Juncker selbst ist über eine Spitzelaffäre in Luxemburg gestolpert. 2013 war Junckers Regierung in Luxemburg an einer Geheimdienst-Affäre zerbrochen. Er ist ein enger Freund von Helmut Kohl, welcher von Merkel aus der CDU entfernt wurde. Juncker hat sich nach seinem Sturz in Luxemburg etwas gelangweilt auf den Posten des EU-Kommissionspräsidenten begeben. Immerhin kann er dort Vergangenheitsbewältigung in der ersten Reihe betreiben: Luxemburg hat Konzernen jahrelang geholfen, Steuern zu sparen. Juncker sagte, er habe den Geheimdienst-Machenschaften nichts gewusst. Elegant versuchte er bei seinem Rücktritt im Juli 2013. seine Verdienste um die Euro-Rettung als Begründung zu verwenden, um sich von jeder Verantwortung für das Treiben der Geheimdienste bei der sogenannten Bombenleger-Affäre - in einem interessanten Dossier vom Luxemburger Wort aufgearbeitet - und ihrer möglichen Deckung durch die Politik zu entziehen: Juncker sagte damals: "Der Geheimdienst war nicht meine erste politische Priorität. Und ich wünsche unserem Land keinen Premierminister, für den der Geheimdienst das Wichtigste ist."
Juncker ist in Europa zu einiger Bekanntheit gelangt, weil er gesagt hat, dass man lügen müsse, wenn es ernst würde. Der Wahrheitsgehalt seiner Aussagen ist daher naturgemäß stets schwer einzuschätzen.
Die Regierung in Paris hielt sich zunächst bedeckt. Französische Medien sprachen aber von einer möglichen Belastung des Verhältnisses zu Deutschland.
Nach Berichten von «Süddeutscher Zeitung», NDR und WDR nutzte die NSA die Abhörstation des Bundesnachrichtendienstes (BND) in Bad Aibling zum Ausspähen hochrangiger Beamter des französischen Außenministeriums, des Präsidentenpalastes in Paris und der EU-Kommission in Brüssel.
In Regierungskreisen wird der Affäre nach Informationen der Deutschen Presse-Agentur inzwischen eine große politische Dimension zugemessen. Personelle Konsequenzen von Verantwortlichen bei BND und Regierung wurden nicht ausgeschlossen.

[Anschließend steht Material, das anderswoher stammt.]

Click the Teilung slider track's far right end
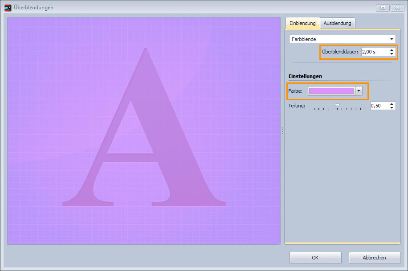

Vor einer Woche waren erste Vorwürfe ans Licht gekommen, wonach der BND der NSA über Jahre half, europäische Unternehmen und Politiker auszuforschen. Die NSA lieferte dem BND demnach für die Überwachung des Datenverkehrs von Bad Aibling aus viele Suchmerkmale (Selektoren) - wie etwa Telefonnummern oder IP-Adressen von Computern - zu Zielen in Europa. Der BND informierte das Kanzleramt über unzulässige Spähversuche der Amerikaner bereits vor Jahren. Doch erst als der NSA-Untersuchungsausschuss nachhakte, stellte die Regierung intensivere Nachforschungen an und weiß seit März detaillierter Bescheid. Das genaue Ausmaß der Affäre ist aber noch unklar.
Die «Süddeutsche Zeitung» berichtete, es gehe im Kern um politische Ausspähung von europäischen Nachbarn und von EU-Institutionen. Deutsche Politiker seien nicht unter den Spähzielen, deutsche Unternehmen sollen ebenfalls nicht nennenswert betroffen sein.
Die Linke forderte eine Regierungserklärung von Kanzlerin Angela Merkel (CDU). Linksfraktionsvize Jan Korte sagte, Merkel müsse erklären, ob und wie sie die deutsch-französische Freundschaft erhalten wolle und was sie gegen die Ausspähung zu tun gedenke.
Auch die Grünen forderten Aufklärung von der Regierung. Viel peinlicher könne es für das Kanzleramt und Merkel kaum mehr werden, wenn tatsächlich «ihre besten politischen Freunde in Paris» mit Hilfe des BND ausspioniert worden seien, sagte der Grünen-Politiker Hans-Christian Ströbele dem Sender n-tv.